Neither of them found anything I had to say interesting, and in fact, were outright upset I’d be traveling to what they believed to be a rough part of Chicago. My parents had a penchant for hating on the impoverished or anyone of a color darker than them, so their reaction to the news of my adventures was not really a shock.

To be honest, a lot of their views were repugnant, only furthering me desire to distance myself from them. I’d grown to find their perspective on things rather disgusting and knew I would just be perpetuating their toxicity forward by allowing them to have the reaction if I didn’t respond to it swiftly. Informing them that I was grown and independent, I could do with my life as I please and they could kindly fuck off.

You understand by now that the archetypal ‘Karen’ was based off of my mother and her pattern of behavior.

To her, my seemingly pestilent behavior was loosen her grip over my life and that simply wouldn’t do. Our conversation ending in screaming and I went downstairs to binge food and hide from my emotions.

I swiped my card.

Declined.

What?

There’s 2k in my checking account, I know there is.

Swipe.

Declined.

My face began to get red and the woman ringing me out let me have my things and go. I promised I would pay them back tearfully and moved as quickly as I could back to my room to check my bank balance.

All of my money was gone.

Not Dad’s money.

Not Mom’s money.

My money, that I had earned working, it was all gone.

She’d drained my bank account, leaving me stranded at art school with little more than 40 in cash and a couple of grams of weed I ended up selling.

Enraged that she believed she could behave in such a way I vented furiously to my roommate who suggested reasonable, we smoke a bowl, I calm down and in a few days I talk to her.

Three days later she issued me an ultimatum, only dress, travel to, eat things and in general behave in the way she wanted or she would leave me cut off and force me to find my own way.

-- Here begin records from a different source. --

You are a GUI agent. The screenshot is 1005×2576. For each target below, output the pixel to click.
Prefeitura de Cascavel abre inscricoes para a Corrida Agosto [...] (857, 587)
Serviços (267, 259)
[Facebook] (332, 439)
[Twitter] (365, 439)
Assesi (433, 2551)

I obliged at first, but I was far too rebellious, and had tasted far too much freedom to allow her to maintain this control.

I debated heavily, what would I do.

I had no roots in Chicago, only friends, but we were all kids. No one could take me on while I was such a lost puppy of a person and I knew it. Not strong enough or confident enough at that point to remain in Chicago and fight for my own way of life, I dropped out of art school and the abuse resumed.